**TASK MATERIAL:**

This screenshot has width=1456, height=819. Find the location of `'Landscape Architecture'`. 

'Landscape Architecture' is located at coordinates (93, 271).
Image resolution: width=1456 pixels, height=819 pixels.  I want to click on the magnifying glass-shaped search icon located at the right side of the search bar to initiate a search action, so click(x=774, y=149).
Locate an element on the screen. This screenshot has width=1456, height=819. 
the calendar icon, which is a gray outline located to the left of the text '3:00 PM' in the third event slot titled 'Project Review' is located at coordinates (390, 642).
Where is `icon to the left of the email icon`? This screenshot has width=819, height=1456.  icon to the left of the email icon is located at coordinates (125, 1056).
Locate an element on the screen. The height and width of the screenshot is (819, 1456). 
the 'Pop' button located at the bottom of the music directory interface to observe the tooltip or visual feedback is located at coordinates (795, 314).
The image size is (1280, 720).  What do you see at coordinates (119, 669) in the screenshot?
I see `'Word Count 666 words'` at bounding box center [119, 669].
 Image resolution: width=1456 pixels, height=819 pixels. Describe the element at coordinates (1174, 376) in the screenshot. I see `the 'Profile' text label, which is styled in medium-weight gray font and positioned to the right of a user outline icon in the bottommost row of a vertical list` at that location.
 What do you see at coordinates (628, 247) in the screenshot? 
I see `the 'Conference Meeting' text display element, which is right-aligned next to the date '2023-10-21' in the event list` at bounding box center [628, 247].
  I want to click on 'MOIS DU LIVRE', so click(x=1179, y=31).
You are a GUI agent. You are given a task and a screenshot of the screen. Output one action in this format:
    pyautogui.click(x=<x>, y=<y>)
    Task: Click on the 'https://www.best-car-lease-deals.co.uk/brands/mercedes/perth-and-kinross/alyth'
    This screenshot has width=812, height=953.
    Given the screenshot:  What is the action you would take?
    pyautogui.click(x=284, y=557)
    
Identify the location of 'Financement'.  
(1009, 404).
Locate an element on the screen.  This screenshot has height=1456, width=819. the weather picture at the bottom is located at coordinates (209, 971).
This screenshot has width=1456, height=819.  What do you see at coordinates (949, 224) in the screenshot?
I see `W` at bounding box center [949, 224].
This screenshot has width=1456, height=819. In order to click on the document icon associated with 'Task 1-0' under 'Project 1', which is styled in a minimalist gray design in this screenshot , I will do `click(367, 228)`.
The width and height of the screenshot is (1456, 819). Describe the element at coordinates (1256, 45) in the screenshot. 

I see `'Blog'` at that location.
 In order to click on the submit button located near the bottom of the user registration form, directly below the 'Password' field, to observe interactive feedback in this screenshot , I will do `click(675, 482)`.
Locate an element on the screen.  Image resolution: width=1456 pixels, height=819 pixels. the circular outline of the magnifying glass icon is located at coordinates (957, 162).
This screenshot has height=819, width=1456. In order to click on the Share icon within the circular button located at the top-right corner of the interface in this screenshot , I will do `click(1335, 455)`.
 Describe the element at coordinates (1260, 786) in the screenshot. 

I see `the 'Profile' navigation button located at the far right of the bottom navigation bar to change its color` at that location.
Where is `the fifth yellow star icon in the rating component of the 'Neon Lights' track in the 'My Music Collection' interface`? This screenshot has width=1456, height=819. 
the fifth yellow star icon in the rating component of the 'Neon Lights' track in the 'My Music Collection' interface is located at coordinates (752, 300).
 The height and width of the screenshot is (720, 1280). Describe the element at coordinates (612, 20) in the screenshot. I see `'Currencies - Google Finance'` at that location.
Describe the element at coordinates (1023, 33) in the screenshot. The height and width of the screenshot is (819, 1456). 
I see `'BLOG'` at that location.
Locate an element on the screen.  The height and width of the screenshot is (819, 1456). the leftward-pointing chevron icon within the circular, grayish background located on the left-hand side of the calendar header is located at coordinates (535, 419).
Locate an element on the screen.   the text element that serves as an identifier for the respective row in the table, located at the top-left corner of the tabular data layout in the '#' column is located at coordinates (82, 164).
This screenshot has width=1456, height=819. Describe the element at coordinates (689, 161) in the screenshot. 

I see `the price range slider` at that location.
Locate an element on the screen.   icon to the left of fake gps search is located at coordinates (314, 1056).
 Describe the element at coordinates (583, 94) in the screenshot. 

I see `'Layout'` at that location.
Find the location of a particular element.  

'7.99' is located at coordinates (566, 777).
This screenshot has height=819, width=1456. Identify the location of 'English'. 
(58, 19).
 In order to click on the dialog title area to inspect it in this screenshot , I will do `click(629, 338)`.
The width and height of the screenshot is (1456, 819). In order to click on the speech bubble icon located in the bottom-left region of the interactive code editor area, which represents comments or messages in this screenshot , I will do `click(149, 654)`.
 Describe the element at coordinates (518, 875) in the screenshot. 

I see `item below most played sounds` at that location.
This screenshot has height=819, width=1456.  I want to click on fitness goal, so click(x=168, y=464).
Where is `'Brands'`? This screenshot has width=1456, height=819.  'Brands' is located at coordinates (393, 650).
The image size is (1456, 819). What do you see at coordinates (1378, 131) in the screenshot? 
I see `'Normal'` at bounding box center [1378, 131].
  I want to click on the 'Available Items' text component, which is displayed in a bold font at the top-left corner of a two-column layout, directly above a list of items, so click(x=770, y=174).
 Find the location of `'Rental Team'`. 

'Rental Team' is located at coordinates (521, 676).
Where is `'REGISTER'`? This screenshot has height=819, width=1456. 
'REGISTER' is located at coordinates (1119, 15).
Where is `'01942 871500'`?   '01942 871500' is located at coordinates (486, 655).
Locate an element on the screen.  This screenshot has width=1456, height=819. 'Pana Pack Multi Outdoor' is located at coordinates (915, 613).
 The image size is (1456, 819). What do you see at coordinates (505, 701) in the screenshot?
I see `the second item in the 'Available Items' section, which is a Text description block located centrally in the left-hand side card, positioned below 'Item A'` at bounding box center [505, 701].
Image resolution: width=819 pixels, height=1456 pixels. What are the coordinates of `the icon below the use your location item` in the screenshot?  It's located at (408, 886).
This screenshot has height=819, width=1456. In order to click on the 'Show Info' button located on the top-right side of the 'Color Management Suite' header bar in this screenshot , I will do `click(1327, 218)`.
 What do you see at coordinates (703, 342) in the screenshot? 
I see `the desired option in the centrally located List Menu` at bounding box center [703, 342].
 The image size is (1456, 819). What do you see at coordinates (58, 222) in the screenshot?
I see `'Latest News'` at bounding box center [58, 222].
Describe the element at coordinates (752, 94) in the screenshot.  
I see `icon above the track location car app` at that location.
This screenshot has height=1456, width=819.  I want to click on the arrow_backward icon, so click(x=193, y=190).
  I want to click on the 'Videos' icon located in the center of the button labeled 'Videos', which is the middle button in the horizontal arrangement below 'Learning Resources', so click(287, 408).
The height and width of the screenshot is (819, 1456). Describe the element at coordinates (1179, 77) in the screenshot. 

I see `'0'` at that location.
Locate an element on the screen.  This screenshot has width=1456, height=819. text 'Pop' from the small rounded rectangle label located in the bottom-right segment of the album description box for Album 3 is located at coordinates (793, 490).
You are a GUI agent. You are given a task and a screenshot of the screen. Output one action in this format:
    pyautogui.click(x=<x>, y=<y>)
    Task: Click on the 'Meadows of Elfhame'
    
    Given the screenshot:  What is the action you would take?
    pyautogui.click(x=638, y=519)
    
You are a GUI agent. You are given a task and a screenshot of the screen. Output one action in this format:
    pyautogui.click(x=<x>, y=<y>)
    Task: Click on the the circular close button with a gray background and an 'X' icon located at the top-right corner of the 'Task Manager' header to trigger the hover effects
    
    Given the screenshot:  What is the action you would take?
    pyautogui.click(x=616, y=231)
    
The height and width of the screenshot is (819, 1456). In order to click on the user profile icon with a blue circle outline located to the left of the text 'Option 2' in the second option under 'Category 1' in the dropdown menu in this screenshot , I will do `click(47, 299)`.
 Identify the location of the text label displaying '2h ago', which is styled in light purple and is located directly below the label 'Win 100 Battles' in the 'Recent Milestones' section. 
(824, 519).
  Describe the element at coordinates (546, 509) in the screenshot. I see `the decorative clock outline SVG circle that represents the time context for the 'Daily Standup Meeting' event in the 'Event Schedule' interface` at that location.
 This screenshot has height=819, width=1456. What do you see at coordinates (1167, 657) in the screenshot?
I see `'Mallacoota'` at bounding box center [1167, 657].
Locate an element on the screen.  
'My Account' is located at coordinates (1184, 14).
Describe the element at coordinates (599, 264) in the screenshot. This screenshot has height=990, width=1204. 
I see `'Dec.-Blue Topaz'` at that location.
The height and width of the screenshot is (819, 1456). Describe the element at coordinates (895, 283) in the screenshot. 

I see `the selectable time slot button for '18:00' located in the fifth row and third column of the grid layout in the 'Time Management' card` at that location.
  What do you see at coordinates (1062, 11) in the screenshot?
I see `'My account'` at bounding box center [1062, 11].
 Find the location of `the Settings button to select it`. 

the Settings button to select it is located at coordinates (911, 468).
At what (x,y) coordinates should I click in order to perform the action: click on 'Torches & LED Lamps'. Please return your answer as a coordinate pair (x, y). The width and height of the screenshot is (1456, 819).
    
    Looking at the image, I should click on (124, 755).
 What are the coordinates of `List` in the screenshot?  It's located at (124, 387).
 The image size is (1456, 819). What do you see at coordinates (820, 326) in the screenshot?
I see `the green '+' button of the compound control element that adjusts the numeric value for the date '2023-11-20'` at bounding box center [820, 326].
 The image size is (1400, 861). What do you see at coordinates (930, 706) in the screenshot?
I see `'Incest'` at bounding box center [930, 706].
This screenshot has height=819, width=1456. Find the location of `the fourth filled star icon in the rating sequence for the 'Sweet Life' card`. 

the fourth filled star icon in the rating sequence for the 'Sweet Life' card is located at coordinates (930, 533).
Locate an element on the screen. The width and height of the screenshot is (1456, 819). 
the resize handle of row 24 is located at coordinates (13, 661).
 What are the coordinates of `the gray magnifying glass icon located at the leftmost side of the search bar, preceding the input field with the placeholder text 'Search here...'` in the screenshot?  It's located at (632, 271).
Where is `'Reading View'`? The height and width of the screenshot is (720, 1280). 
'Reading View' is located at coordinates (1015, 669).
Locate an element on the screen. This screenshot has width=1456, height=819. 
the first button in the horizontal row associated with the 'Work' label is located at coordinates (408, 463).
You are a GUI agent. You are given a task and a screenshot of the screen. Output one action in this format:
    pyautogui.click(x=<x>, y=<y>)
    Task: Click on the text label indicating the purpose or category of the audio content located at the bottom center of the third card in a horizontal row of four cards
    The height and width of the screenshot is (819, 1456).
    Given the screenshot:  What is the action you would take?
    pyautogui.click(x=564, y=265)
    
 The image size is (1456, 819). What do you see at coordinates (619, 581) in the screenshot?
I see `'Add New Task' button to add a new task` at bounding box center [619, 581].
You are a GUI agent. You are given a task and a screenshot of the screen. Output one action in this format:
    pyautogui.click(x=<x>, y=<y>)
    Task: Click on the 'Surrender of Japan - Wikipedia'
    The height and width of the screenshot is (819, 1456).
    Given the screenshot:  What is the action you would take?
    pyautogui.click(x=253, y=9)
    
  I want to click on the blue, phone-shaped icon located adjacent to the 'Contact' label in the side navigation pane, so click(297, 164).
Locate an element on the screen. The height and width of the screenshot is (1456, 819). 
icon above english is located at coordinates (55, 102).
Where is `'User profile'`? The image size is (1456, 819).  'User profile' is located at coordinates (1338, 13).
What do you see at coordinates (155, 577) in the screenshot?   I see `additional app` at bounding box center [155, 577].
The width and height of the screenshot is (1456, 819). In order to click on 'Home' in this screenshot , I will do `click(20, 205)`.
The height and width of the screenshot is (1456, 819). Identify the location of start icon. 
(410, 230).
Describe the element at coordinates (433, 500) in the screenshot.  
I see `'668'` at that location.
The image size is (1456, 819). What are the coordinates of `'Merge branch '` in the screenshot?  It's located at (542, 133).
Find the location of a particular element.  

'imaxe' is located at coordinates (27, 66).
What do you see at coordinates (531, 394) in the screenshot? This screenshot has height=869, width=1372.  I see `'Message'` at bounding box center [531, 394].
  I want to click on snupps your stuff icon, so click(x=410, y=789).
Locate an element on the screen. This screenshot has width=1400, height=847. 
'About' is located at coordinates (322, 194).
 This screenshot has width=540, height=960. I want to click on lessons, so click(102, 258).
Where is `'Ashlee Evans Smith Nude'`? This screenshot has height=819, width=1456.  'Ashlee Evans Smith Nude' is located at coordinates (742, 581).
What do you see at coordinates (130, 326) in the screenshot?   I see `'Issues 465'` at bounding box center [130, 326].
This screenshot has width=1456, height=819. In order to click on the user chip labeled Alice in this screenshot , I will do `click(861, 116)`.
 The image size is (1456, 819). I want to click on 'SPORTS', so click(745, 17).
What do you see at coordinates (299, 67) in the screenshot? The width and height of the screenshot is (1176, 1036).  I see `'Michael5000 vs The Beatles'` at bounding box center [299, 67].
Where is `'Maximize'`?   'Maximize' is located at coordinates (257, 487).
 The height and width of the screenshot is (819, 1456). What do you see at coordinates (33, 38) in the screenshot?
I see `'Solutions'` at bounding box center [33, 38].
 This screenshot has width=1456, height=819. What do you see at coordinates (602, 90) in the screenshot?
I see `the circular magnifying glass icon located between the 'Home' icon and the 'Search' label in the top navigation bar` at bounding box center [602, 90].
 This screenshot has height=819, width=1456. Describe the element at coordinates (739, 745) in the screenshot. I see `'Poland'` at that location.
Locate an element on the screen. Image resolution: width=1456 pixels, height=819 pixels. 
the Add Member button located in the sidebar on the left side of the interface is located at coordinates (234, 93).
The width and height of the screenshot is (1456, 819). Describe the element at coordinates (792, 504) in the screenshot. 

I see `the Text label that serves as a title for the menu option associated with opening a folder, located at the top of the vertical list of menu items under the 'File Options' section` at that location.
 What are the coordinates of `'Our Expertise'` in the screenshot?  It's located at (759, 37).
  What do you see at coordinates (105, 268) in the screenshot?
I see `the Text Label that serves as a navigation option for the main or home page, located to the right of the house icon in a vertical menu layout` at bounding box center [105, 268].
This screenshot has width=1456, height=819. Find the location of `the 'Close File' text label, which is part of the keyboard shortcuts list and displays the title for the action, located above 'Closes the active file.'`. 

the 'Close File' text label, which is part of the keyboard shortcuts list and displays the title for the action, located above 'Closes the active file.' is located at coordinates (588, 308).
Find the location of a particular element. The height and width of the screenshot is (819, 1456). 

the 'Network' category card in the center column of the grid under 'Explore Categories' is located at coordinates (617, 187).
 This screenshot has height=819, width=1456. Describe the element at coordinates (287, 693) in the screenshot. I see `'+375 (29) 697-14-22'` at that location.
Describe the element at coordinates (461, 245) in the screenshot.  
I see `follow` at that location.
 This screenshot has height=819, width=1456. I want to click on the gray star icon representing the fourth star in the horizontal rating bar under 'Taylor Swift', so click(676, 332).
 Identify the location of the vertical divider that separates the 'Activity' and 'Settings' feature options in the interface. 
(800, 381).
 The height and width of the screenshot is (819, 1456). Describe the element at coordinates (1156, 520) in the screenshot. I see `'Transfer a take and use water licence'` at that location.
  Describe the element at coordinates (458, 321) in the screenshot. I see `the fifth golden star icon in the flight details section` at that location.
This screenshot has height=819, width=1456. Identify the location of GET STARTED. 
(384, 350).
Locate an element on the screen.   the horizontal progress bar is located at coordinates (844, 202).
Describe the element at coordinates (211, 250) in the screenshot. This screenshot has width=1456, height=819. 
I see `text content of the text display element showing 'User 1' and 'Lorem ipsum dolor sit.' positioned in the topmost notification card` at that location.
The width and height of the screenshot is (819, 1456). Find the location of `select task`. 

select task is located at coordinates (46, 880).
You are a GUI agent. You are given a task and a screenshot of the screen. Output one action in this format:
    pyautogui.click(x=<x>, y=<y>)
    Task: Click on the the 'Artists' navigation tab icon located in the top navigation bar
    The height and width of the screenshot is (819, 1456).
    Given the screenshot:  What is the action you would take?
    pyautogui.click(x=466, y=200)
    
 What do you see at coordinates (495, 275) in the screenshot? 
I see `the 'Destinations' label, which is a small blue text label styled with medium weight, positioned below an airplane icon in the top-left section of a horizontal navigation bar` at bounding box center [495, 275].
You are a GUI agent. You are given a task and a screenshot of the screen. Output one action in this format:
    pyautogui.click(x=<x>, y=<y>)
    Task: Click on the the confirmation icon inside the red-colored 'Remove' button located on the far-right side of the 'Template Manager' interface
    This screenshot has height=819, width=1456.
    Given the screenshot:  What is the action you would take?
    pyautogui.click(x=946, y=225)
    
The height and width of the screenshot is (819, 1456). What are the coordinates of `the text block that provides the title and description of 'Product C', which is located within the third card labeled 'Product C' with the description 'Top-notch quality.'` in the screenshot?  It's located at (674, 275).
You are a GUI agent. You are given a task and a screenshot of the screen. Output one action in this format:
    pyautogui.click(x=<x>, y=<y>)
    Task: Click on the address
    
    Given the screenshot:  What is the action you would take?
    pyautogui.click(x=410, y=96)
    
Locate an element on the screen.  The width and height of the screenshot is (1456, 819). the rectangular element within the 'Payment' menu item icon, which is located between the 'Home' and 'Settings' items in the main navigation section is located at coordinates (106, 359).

**EXERCISE INSTRUCTIONS:**
Rewrite the stretch from the start of the records through the line that contains "I want to click on 'MOIS", changing "Locate an element on the screen" to "Find an element on the screen" and keeping every other part unchanged.

**TASK RESULT:**
This screenshot has width=1456, height=819. Find the location of `'Landscape Architecture'`. 

'Landscape Architecture' is located at coordinates (93, 271).
Image resolution: width=1456 pixels, height=819 pixels.  I want to click on the magnifying glass-shaped search icon located at the right side of the search bar to initiate a search action, so click(x=774, y=149).
Find an element on the screen. This screenshot has width=1456, height=819. 
the calendar icon, which is a gray outline located to the left of the text '3:00 PM' in the third event slot titled 'Project Review' is located at coordinates (390, 642).
Where is `icon to the left of the email icon`? This screenshot has width=819, height=1456.  icon to the left of the email icon is located at coordinates (125, 1056).
Find an element on the screen. The height and width of the screenshot is (819, 1456). 
the 'Pop' button located at the bottom of the music directory interface to observe the tooltip or visual feedback is located at coordinates (795, 314).
The image size is (1280, 720).  What do you see at coordinates (119, 669) in the screenshot?
I see `'Word Count 666 words'` at bounding box center [119, 669].
 Image resolution: width=1456 pixels, height=819 pixels. Describe the element at coordinates (1174, 376) in the screenshot. I see `the 'Profile' text label, which is styled in medium-weight gray font and positioned to the right of a user outline icon in the bottommost row of a vertical list` at that location.
 What do you see at coordinates (628, 247) in the screenshot? 
I see `the 'Conference Meeting' text display element, which is right-aligned next to the date '2023-10-21' in the event list` at bounding box center [628, 247].
  I want to click on 'MOIS DU LIVRE', so click(x=1179, y=31).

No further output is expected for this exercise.